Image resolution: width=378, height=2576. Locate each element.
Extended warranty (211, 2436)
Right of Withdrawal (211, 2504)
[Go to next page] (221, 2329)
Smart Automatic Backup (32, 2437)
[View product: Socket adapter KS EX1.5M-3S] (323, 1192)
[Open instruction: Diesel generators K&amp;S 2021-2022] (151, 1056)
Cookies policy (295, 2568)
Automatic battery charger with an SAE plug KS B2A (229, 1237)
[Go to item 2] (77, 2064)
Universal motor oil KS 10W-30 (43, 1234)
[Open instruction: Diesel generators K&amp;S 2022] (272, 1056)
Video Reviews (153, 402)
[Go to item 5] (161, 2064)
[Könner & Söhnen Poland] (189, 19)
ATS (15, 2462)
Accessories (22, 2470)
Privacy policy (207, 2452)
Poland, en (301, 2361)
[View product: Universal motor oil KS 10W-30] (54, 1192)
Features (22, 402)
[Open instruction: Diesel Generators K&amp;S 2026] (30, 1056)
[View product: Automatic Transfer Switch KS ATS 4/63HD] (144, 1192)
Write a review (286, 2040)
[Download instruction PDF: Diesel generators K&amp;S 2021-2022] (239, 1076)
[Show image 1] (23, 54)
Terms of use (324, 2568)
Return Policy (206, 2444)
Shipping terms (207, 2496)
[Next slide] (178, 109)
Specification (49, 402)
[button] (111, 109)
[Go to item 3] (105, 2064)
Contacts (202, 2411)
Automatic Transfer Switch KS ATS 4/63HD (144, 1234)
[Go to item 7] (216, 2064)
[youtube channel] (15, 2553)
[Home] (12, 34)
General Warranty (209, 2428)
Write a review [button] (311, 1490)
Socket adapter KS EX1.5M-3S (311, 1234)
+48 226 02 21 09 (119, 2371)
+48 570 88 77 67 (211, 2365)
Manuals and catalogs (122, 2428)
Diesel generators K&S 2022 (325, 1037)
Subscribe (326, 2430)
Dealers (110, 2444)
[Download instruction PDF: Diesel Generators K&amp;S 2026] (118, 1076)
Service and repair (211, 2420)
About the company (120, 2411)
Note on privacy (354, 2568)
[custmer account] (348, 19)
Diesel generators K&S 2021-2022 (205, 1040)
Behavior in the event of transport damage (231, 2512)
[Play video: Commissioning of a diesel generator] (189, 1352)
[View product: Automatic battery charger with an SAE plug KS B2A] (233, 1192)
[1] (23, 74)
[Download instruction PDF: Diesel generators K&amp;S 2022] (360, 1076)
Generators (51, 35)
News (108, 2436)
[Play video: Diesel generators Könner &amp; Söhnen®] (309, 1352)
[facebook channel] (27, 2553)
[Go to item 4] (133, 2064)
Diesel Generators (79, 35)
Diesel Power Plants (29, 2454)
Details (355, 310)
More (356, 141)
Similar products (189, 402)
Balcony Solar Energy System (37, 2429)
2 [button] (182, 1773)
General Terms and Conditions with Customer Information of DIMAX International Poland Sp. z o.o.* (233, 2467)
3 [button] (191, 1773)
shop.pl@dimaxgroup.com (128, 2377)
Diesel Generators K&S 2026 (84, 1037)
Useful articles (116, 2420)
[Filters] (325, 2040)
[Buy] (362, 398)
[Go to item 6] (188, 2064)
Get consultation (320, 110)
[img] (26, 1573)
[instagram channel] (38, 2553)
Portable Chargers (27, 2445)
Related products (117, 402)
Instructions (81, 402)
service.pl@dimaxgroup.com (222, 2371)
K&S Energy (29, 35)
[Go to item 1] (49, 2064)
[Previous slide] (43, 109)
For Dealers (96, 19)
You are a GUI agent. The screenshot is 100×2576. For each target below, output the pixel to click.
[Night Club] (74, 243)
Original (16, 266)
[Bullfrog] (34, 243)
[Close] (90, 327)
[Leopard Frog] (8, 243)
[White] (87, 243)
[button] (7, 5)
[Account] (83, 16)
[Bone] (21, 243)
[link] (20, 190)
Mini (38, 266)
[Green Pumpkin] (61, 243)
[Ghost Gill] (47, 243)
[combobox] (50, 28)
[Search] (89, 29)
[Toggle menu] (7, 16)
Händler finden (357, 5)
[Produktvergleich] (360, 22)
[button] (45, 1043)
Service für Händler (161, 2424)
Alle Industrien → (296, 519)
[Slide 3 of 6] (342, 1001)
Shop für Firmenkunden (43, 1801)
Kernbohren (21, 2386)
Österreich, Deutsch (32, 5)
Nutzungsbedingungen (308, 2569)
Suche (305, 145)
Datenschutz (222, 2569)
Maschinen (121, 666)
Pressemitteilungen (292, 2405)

........

▶ [ASSIGNMENT] Give every line above again, word for word.

▶ [TASK OUTPUT]
Image resolution: width=378, height=2576. Locate each element.
Extended warranty (211, 2436)
Right of Withdrawal (211, 2504)
[Go to next page] (221, 2329)
Smart Automatic Backup (32, 2437)
[View product: Socket adapter KS EX1.5M-3S] (323, 1192)
[Open instruction: Diesel generators K&amp;S 2021-2022] (151, 1056)
Cookies policy (295, 2568)
Automatic battery charger with an SAE plug KS B2A (229, 1237)
[Go to item 2] (77, 2064)
Universal motor oil KS 10W-30 (43, 1234)
[Open instruction: Diesel generators K&amp;S 2022] (272, 1056)
Video Reviews (153, 402)
[Go to item 5] (161, 2064)
[Könner & Söhnen Poland] (189, 19)
ATS (15, 2462)
Accessories (22, 2470)
Privacy policy (207, 2452)
Poland, en (301, 2361)
[View product: Universal motor oil KS 10W-30] (54, 1192)
Features (22, 402)
[Open instruction: Diesel Generators K&amp;S 2026] (30, 1056)
[View product: Automatic Transfer Switch KS ATS 4/63HD] (144, 1192)
Write a review (286, 2040)
[Download instruction PDF: Diesel generators K&amp;S 2021-2022] (239, 1076)
[Show image 1] (23, 54)
Terms of use (324, 2568)
Return Policy (206, 2444)
Shipping terms (207, 2496)
[Next slide] (178, 109)
Specification (49, 402)
[button] (111, 109)
[Go to item 3] (105, 2064)
Contacts (202, 2411)
Automatic Transfer Switch KS ATS 4/63HD (144, 1234)
[Go to item 7] (216, 2064)
[youtube channel] (15, 2553)
[Home] (12, 34)
General Warranty (209, 2428)
Write a review [button] (311, 1490)
Socket adapter KS EX1.5M-3S (311, 1234)
+48 226 02 21 09 (119, 2371)
+48 570 88 77 67 (211, 2365)
Manuals and catalogs (122, 2428)
Diesel generators K&S 2022 (325, 1037)
Subscribe (326, 2430)
Dealers (110, 2444)
[Download instruction PDF: Diesel Generators K&amp;S 2026] (118, 1076)
Service and repair (211, 2420)
About the company (120, 2411)
Note on privacy (354, 2568)
[custmer account] (348, 19)
Diesel generators K&S 2021-2022 (205, 1040)
Behavior in the event of transport damage (231, 2512)
[Play video: Commissioning of a diesel generator] (189, 1352)
[View product: Automatic battery charger with an SAE plug KS B2A] (233, 1192)
[1] (23, 74)
[Download instruction PDF: Diesel generators K&amp;S 2022] (360, 1076)
Generators (51, 35)
News (108, 2436)
[Play video: Diesel generators Könner &amp; Söhnen®] (309, 1352)
[facebook channel] (27, 2553)
[Go to item 4] (133, 2064)
Diesel Generators (79, 35)
Diesel Power Plants (29, 2454)
Details (355, 310)
More (356, 141)
Similar products (189, 402)
Balcony Solar Energy System (37, 2429)
2 [button] (182, 1773)
General Terms and Conditions with Customer Information of DIMAX International Poland Sp. z o.o.* (233, 2467)
3 [button] (191, 1773)
shop.pl@dimaxgroup.com (128, 2377)
Diesel Generators K&S 2026 (84, 1037)
Useful articles (116, 2420)
[Filters] (325, 2040)
[Buy] (362, 398)
[Go to item 6] (188, 2064)
Get consultation (320, 110)
[img] (26, 1573)
[instagram channel] (38, 2553)
Portable Chargers (27, 2445)
Related products (117, 402)
Instructions (81, 402)
service.pl@dimaxgroup.com (222, 2371)
K&S Energy (29, 35)
[Go to item 1] (49, 2064)
[Previous slide] (43, 109)
For Dealers (96, 19)
You are a GUI agent. The screenshot is 100×2576. For each target below, output the pixel to click.
[Night Club] (74, 243)
Original (16, 266)
[Bullfrog] (34, 243)
[Close] (90, 327)
[Leopard Frog] (8, 243)
[White] (87, 243)
[button] (7, 5)
[Account] (83, 16)
[Bone] (21, 243)
[link] (20, 190)
Mini (38, 266)
[Green Pumpkin] (61, 243)
[Ghost Gill] (47, 243)
[combobox] (50, 28)
[Search] (89, 29)
[Toggle menu] (7, 16)
Händler finden (357, 5)
[Produktvergleich] (360, 22)
[button] (45, 1043)
Service für Händler (161, 2424)
Alle Industrien → (296, 519)
[Slide 3 of 6] (342, 1001)
Shop für Firmenkunden (43, 1801)
Kernbohren (21, 2386)
Österreich, Deutsch (32, 5)
Nutzungsbedingungen (308, 2569)
Suche (305, 145)
Datenschutz (222, 2569)
Maschinen (121, 666)
Pressemitteilungen (292, 2405)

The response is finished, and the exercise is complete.